And while it is very true that often the research coming out of Academia is useless, what is always neglected are the roots of the research done in private labs.
When Jürgen Schmidhuber and team published their work on Neural Nets back in 1991 it was also useless. Unless you had a supercomputer and very, very deep pockets you were not going to do anything with what came out of their lab.
But still, 30 years later here we are, standing on top of the shoulders of this useless research.
And that's where Schmidhuber goes off the rails: publicly shaming published papers into citing you isn't good academic practice. It's bullying.
The goal of academia isn't to be practical, "only" learning.
The closest to that that I've seen is that traditional academia approaches are too far removed from practical applications for highly applied fields like software engineering, or too slow for fast-moving fields like modern day ML (thus, all the preprints).
Just as the Dewey Decimal System really only served the purpose of providing the facetious nominal linearization of an arbitrary depth ontological oversimplification, so too humans are much more like random pattern matching machines than festidious sense-makers glued to absolutes derived from false appeals to static mono-perspective ontological hierarchies. The same is becoming lived experience in the LLM age, although the tiktokked youth apparently cannot string ten words together or focus longer than three seconds to attest, I'd wager they can feel it. Are we losing something by rejecting the habit of rigorously manually tending to spurious and temporary ontologies? Yes. Is it necessarily a loss in the long term? Probably not, in the same way we no longer write long-form letters or leave calling cards. Are we gaining something in response? Yes, at a minimum much stronger cross-pollination between ivory towers by fearless exploratory pragmatists who disrespect the would-be scope of nominal professions in favor of holistic thinking... both AI and human.
[0] https://en.wikipedia.org/wiki/Science_and_Civilisation_in_Ch...
Practically no one is against hard science research, properly conducted. The issues are rampant fraud / p-hacking / unreproducible garbage mixed with an unhealthy dose of ideological monoculture and indoctrination, garnished with rising tuition prices while sitting on huge endowments in case of the Ivy Leagues.
As long as you do that with your own money (or money got freely given from other people), sure.
If you use taxpayer money, that's a different game.
However I often see this going from "there's issues" to discounting academia altogether and positioning private labs as a good or only alternative.
After all, most people in the open science collaboration which published the seminal paper kicking off the replication crisis were from academia.
If sentiment on HN were as you say, how could your pro-academia and anti-big tech comment be sitting at the top as the most upvoted comment?
Indeed I remember buying a set of three conference-papers-as-books around that time, titled Artificial Neural Networks .. proceedings of the whatever the conference was.
No doubt Schmidhuber made important contributions, but I see him pop up claiming to be the 'root' of it all every couple of years.
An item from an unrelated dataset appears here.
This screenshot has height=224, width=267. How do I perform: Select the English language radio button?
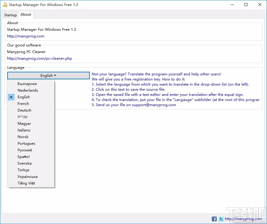pos(11,97)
related paragraph from Wikipedia:
Modern backpropagation was first published by Seppo Linnainmaa as "reverse mode of automatic differentiation" (1970)[26] for discrete connected networks of nested differentiable functions.[27][28][29]
In 1982, Paul Werbos applied backpropagation to MLPs in the way that has become standard.
Both papers are direct applications of the chain rule applied to estimate the gradient of a multivariate function.
More specifically, it was really AlexNet, the 2012 ImageNet entry, running on two NVIDIA GTX 580's, that highlighted the practicality and utility of running large scale neural nets on affordable hardware. CUDA had been released in 2006, but cuDNN (the CUDA library for neural nets) didn't come out until 2014 - after AlexNet had already kickstarted the demand.
What followed from AlexNet was a few years of intense competition on the ImageNet benchmark, and larger and larger/deeper neural nets (CNNs), which gave rise to a lot of the algorithms and concepts still used today such as residual connections (originally from ResNet), ADAM (training algorithm), ReLU/etc, normalization, dropout, etc... all the fundamentals that made building large neural nets possible.
Schmidhuber's continual reminding everyone that he was working on neural nets back in the 1990s is beyond tiresome. Yes, he should have been recognized alongside Hinton/Bengio/LeCun as one of the pioneers, but time for him to get over it.
In the Schmidhuber case their is 20 years and a chain of countless other works in between the two.
Yes is very easy to forget, cause the trillion is not being made in Europe. If it was really conceived in Munich (like the maps that got stolen also), it show how incompetent is Europe to keep it´s technology and protect European companies.
It is painful to read this article.
The real root of the current AI boom is a master thesis from university of Toronto.
The thesis demonstrated that neural networks much longer than before could be trained by simply having a random fraction of the neurons excluded during forward and back propagation.
That's how we got practical deep neural networks. Without that we would still be in AI winter.
It's nauseating how all the researchers who happened to work for big tech got tons of media coverage but Schmidhuber and his team were getting zero coverage yet they made massive contributions. I bet there are many others not mentioned.
Nobody even knows about Frank Rosenblatt. It's insane how distorted our perception of innovation is.
Even science has been corrupted. It makes one doubt every story we're told about who invented what.